# Data 512 Final Project: Measuring political polarization in United States Congressional roll-call votes over the last 2000-2020

# Motivation & Problem Statement

## Goal
This project will analyze the polarization of Congress according to roll-call vote data from 2000-2020. The two goals will be:
   
   1. Identification of trends over time in polarization.
   2. Identification of correlation between topics and polarization
   
Identifying trends in polarization over time and polarization of topics may provide insight into the causal factors of polarization and how to best treat them.

## Why is it important?
Political polarization has been a topic covered by multiple media sources in the past four years. [Articles](https://greatergood.berkeley.edu/article/item/what_is_the_true_cost_of_polarization_in_america) have suggested that increased polarization could reach deeply into people's everyday lives through their personal interactions, and even impact their physical health. Beyond that, political polarization in Congress could have legislative impact, such as the [ping-poing effect on energy regulation](https://www.spglobal.com/platts/en/market-insights/latest-news/coal/102320-us-elections-political-polarization-creating-regulatory-ping-pong-effect-for-us-energy). Both the legislative and individual impact highlight the importance of political polarization at the human-level.

## Why we don't know about this or what's the contribution of this analysis?
A few Google searches have not found substantial walkthroughs or approachable analysis of roll-call vote data to measure political polarization. Many articles represent congresspeople through ideological scores (e.g., [NYT](https://www.nytimes.com/2014/06/12/upshot/polarization-is-dividing-american-society-not-just-politics.html), [Pew](https://www.pewresearch.org/fact-tank/2014/06/12/polarized-politics-in-congress-began-in-the-1970s-and-has-been-getting-worse-ever-since/)) or [polling data](https://fivethirtyeight.com/features/how-hatred-negative-partisanship-came-to-dominate-american-politics/).
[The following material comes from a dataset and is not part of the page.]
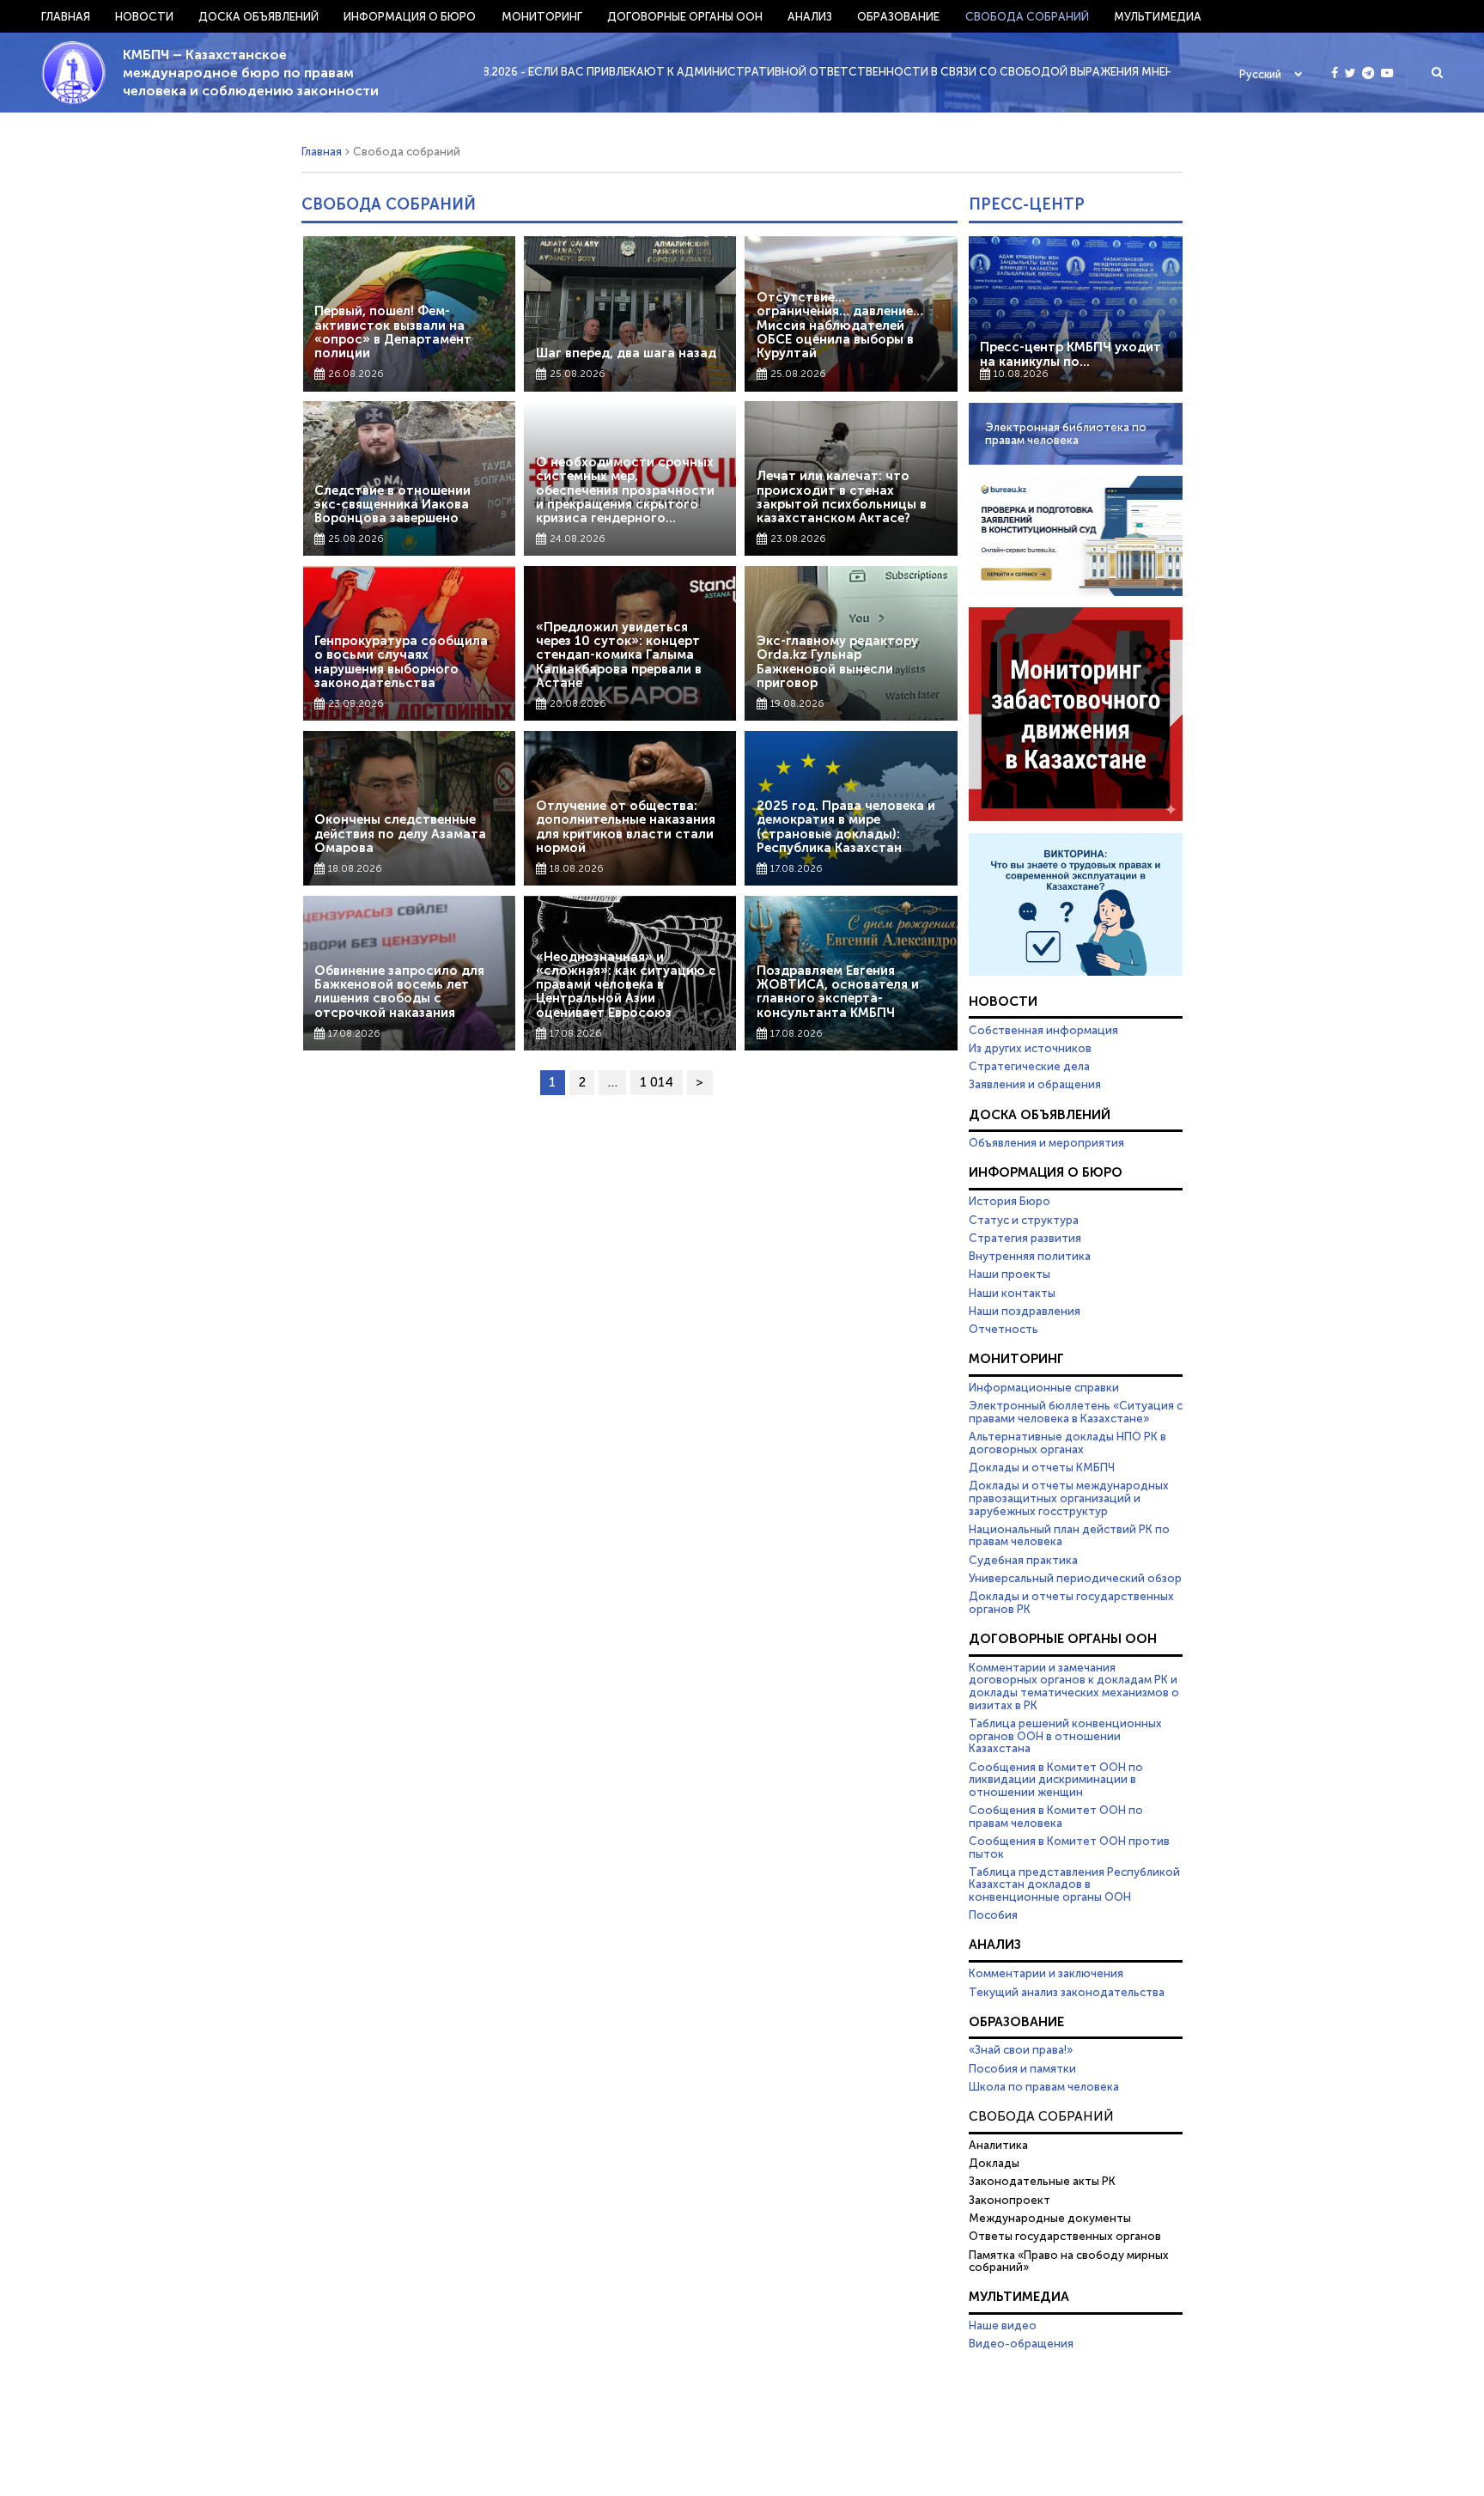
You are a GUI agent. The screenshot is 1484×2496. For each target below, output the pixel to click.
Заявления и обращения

The use of a roll-call vote would be an alternative measurement of the polarization, with the following potential benefits:

   1. The data is easily accessible. Others may re-create the analysis on polarization, as compared to the survey or idealogical score data referenced above.
   2. The roll-call vote is a direct outcome of legislative intent compared to ideological score or survey data. If polarization exists outside of legislative votes, but not within legislative votes, then it may not have real impact on legislative outcomes.

## Human-centered aspect of the project
The problem itself, as mentioned in "Why is it important?" is related to a topic which can both directly impact humans (e.g., through physical health) and more indirectly impact humans through legislative outcomes. 

In addition to this, the visualization and data representation itself will require human-centered design.

# Data
We will use the open-sourced [congress GitHub](https://github.com/unitedstates/congress) set of scrapers to download Congressional roll-call vote data from 2000-2020. More specifically, we'll utilize the [votes data](https://github.com/unitedstates/congress/wiki/votes) which contains data on Congress roll-call votes.

From the project:

> This project collects data on roll call votes, which are the sorts of votes in which the individual positions of legislators is recorded. Other sorts of votes such as unanimous consent requests and voice votes are not collected here.
> 
> Congress publishes roll call vote data in XML starting in 1990 (101st Congress, 2nd session) for the House and 1989 (101st Congress, 1st Session) for the Senate. Senate votes are numbered uniquely by session. Sessions roughly follow calendar years, and there are two sessions per Congress. House vote numbering continues consecutively throughout the Congress.

NOTE: despite what the source says, there were errors getting data before 2000, as such we truncated the dataset for this analysis.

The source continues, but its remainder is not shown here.